Workers Urge Kandal Court to Hand Over Factory’s Deposit

Ahead of a court ruling on compensation expected on Wednesday, a group of garment workers staged a rally on Monday over wages still unpaid by a foreign-owned factory six months after it closed down.

The workers’ frustration was stoked after the factory’s owners put down almost $170,000 earlier this month as a deposit with the Kandal Provincial Court in return for confiscated equipment, even though they ignored an earlier arbitration ruling to pay the workers.

cam photo ilo fox
Women work at a garment factory in Phnom Penh in August last year. (Charles Fox)

Heng Bon, a lawyer for the workers, said the Arbitration Council had issued a non-binding ruling in August stating GHI Garments Cambodia, a Hong Kong-owned men’s clothing manufacturer, must pay outstanding salaries to its 196 employees after it had closed its Phnom Penh factory the previous month.

“The company was supposed to comply with labor law,” which stipulates that employers must pay workers within 48 hours of dismissal, she said. “Workers have been waiting for five or six months.”

Ms. Bon said the company paid $169,067 to the Kandal court on January 4, but it was unclear whether the workers would receive compensation from that money if the court ruled in their favor on Wednesday.

Court spokesman So Sarin confirmed that the court had received the sum.

“The court is conducting the procedure of the bail money for the company’s properties,” Mr. Sarin said, declining to comment further until the ruling.

Sok Phany, a legal officer working for U.S.-based labor rights group Solidarity Center, said she had been corresponding with GHI’s buyers in the U.S. for two months, and hoped their cooperation would result in a positive outcome.

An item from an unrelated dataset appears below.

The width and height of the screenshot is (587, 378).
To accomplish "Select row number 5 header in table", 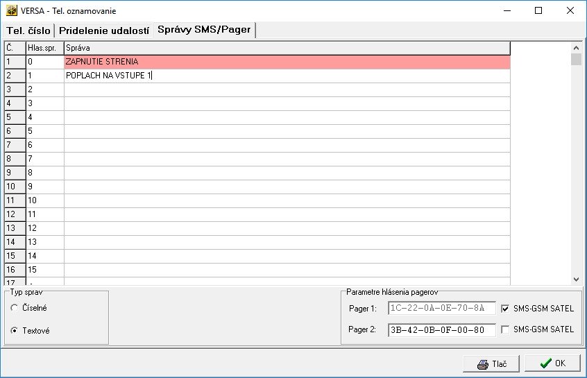I will tap(14, 117).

“The last email we received from one of the buyers…said that from their last meeting with GHI representatives, they left the meeting understanding that the money for legal compensation was [paid] in accordance with the law,” she said.

Cooperation from the buyers, which she declined to identify, had been a refreshing change, Ms. Phany said.

“In terms of attitude from the buyers compared to other cases we deal with, it’s been quite positive—some buyers deny any responsibility or knowledge,” she said.

Solidarity Center director William Conklin said the amount of sway a buyer had in such a case depended on how important they were to the manufacturer.

“One of the brands has enough buying power” to influence GHI, he said. “They are a certain percentage of the manufacturing sales.”

Mr. Conklin said using brands to pressure factories into doing the right thing by their employees was not always successful.

“You hope the buyers—the brands—are cooperative; hope that the suppliers will work with the brands,” he said. “Sometimes it works, sometimes it doesn’t.”

GHI’s Hong Kong office declined to comment.